Tom Brady‘s current contract keeps him under center for the New England Patriots through the 2017 season. Who knows what happens at that point — Brady could retire, sign a new contract and stay in New England or sign with another team. That last one seems really unlikely, although it does happen (i.e. Joe Montana, who played for the Kansas City Chiefs at the end his career).
All of that is important because the Patriots used their second-round pick (62nd overall) in the 2014 draft to select Jimmy Garoppolo, a QB out Eastern Illinois. In his previous 14 drafts with the Patriots, head coach Bill Belichick had never drafted a QB that high. On Monday the Patriots signed the Ohio Valley Conference‘s male athlete of the year for 2013-14 to a four-year deal worth $3.3 million. Currently Garoppolo is third on the Patriots’ depth chart behind Brady and backup QB Ryan Mallet. The Patriots may still try to trade Mallet, who is in the last year of his deal, since they rarely carry three QBs on their roster.
Garoppolo started all 45 games he played in college and completed 62.8 percent of this passes. He threw for 13,151 yards and threw 118 touchdowns with 51 interceptions. He also had eight rushing touchdowns on 260 carries. He has a good arm, quick release and is really athletic. He has a smooth throwing motion and a compact delivery, is poised in the pocket and doesn’t take unnecessary sacks. He is level-headed, intelligent and has shown great leadership. Garoppolo is also good at selling play-action. However, he is undersized (which may not matter as much — hello Drew Brees and Russell Wilson) with small hands and short arms. In college Garoppolo worked primarily out of the shotgun in a spread offense, so he will have to adjust to working from under center. He also needs to work on his deep ball which he sometimes hangs.

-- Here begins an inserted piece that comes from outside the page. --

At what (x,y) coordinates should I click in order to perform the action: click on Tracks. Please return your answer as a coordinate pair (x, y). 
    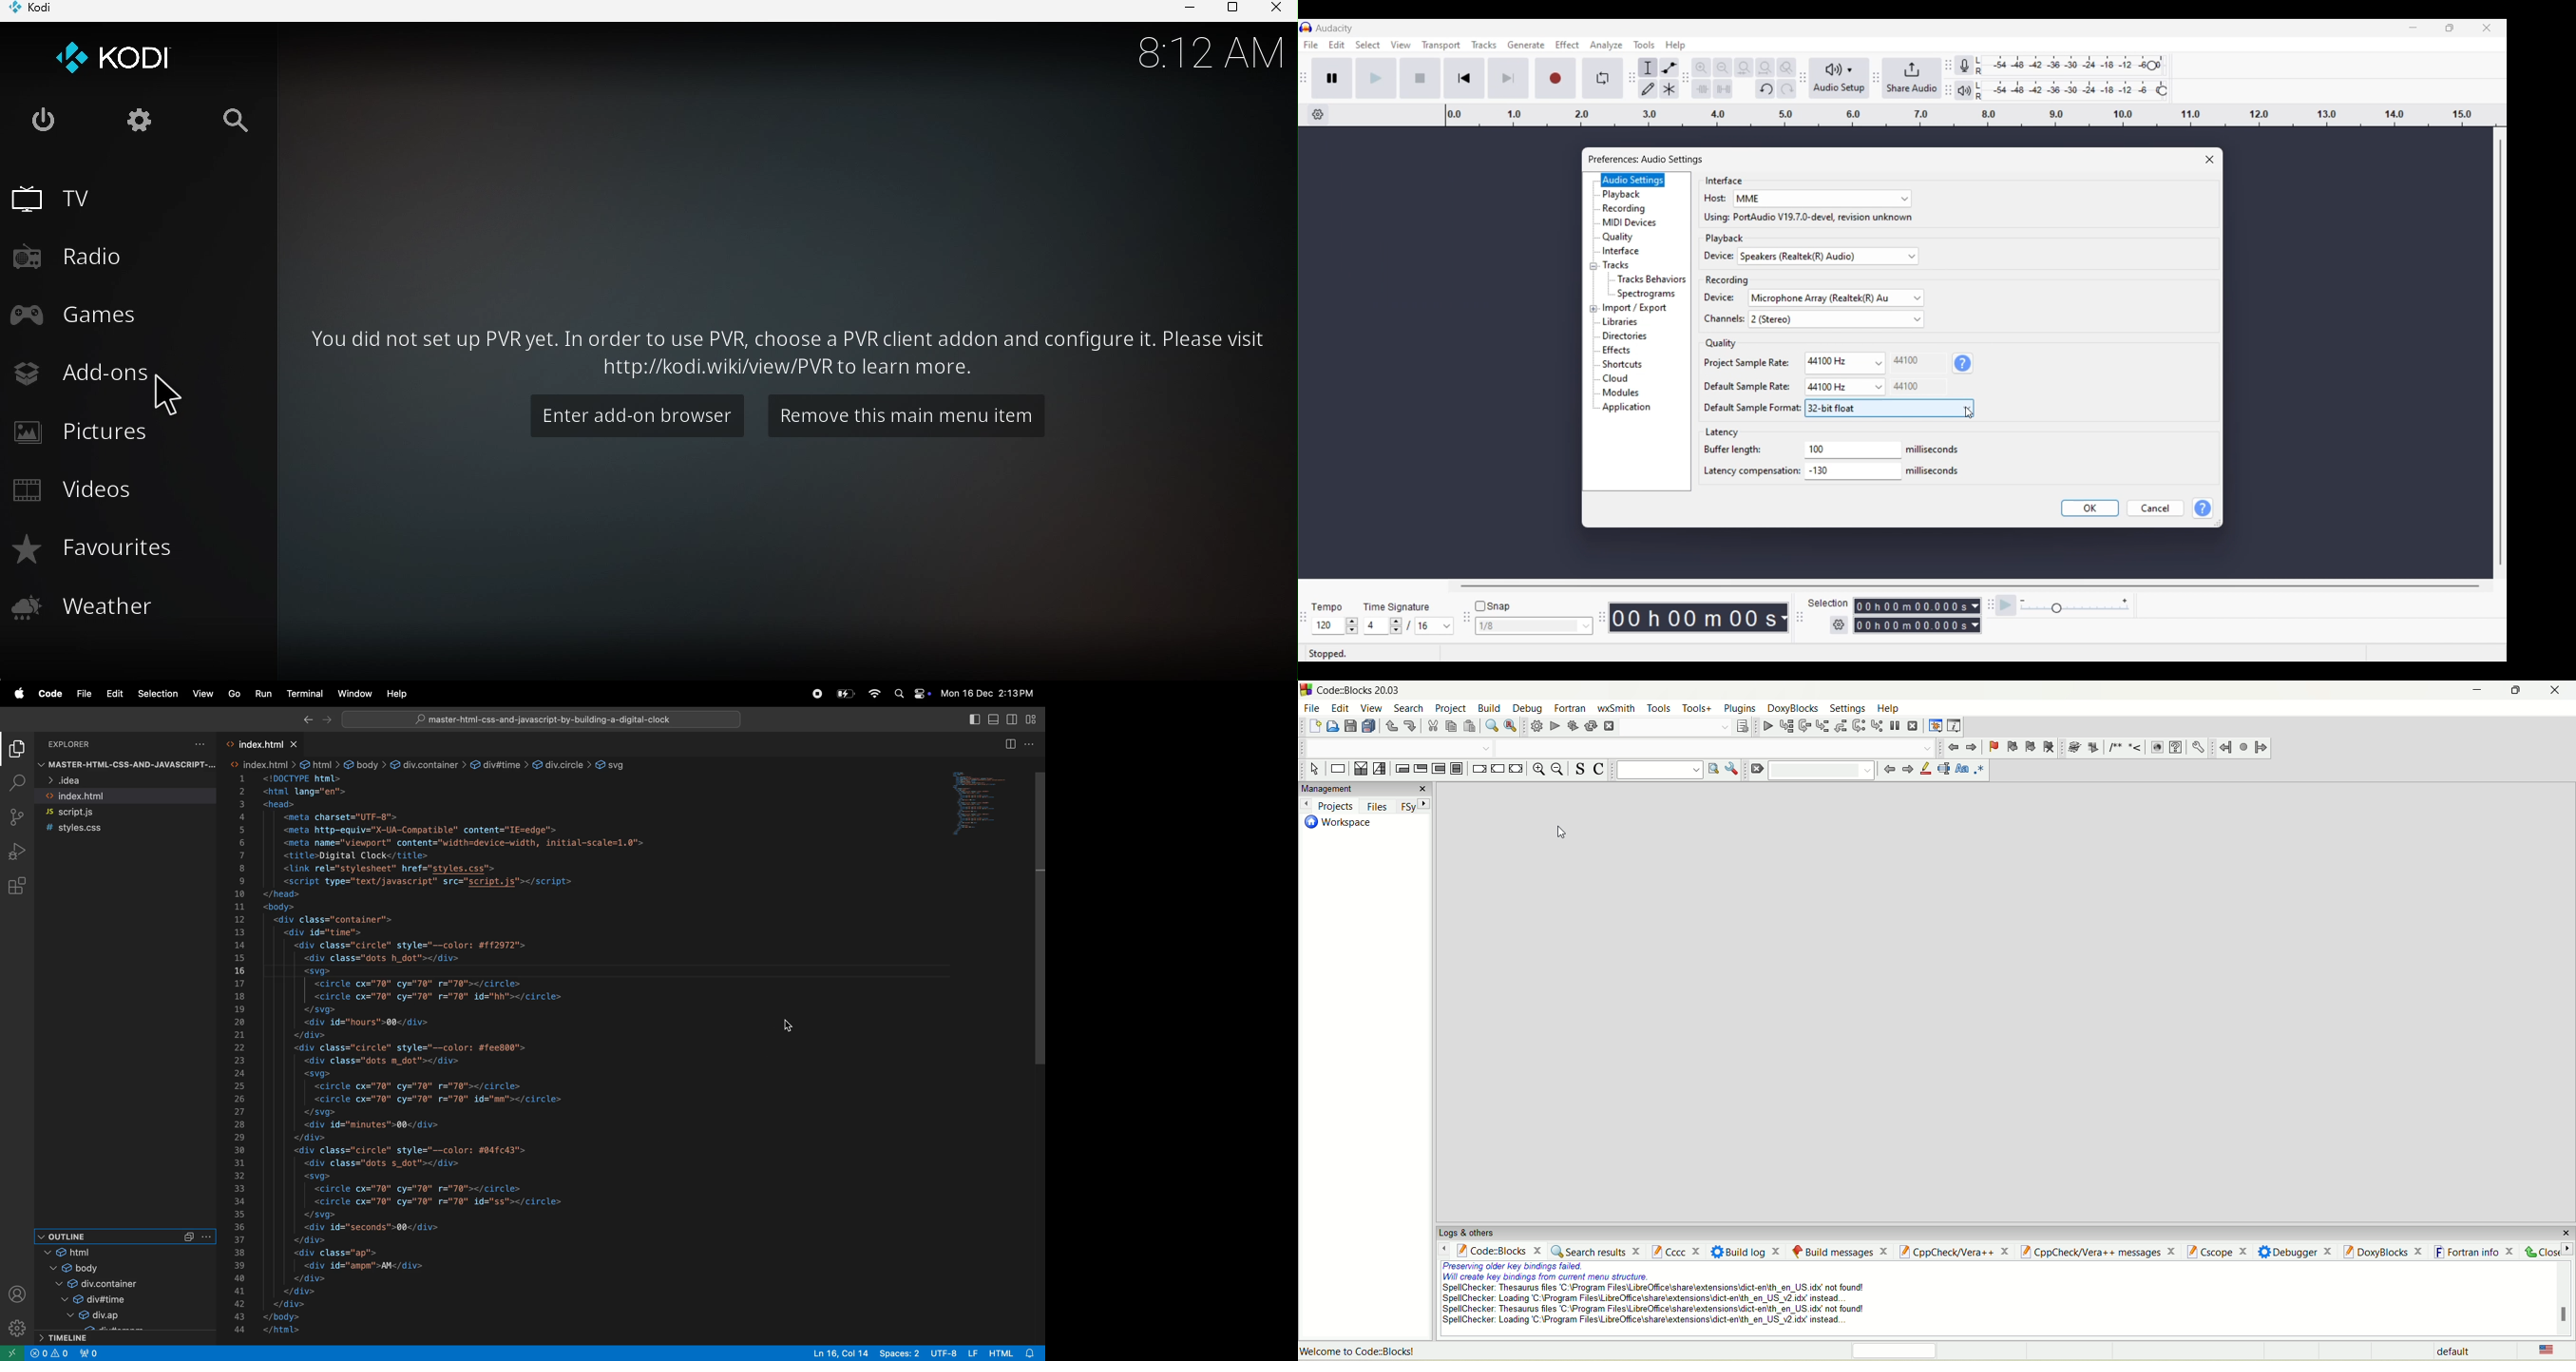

Many people have compared Garoppolo to Dallas Cowboys QB Tony Romo mainly because both attended Eastern Illinois, but many of those comparisons go further than that. Garoppolo probably shouldn’t love that comparison — Romo has exactly one playoff win, and he is 1-3 in the playoffs and 0-3 in games where a trip to the postseason was on the line.
Others compare Garoppolo to one of his teammates in New England — Brady. Garoppolo should be much happier with that comparison and should feel fortunate for the opportunity to learn under one of the best QBs to ever play in the NFL. That being said, Garoppolo should want to be on a team where he has a chance to start. As long as Brady stays healthy (and history says he probably will as all Patriots fans knock on wood), Garoppolo won’t see the field for any meaningful time until the 2018 season at the earliest.
Garoppolo, who many have said is very coachable, does seem to be taking after Brady, showing leadership and quizzing his fellow rookies on the plays and their assignments. That kind of work ethic could go a long way towards Garoppolo starting in the NFL someday — whether that’s in New England or not remains to be seen.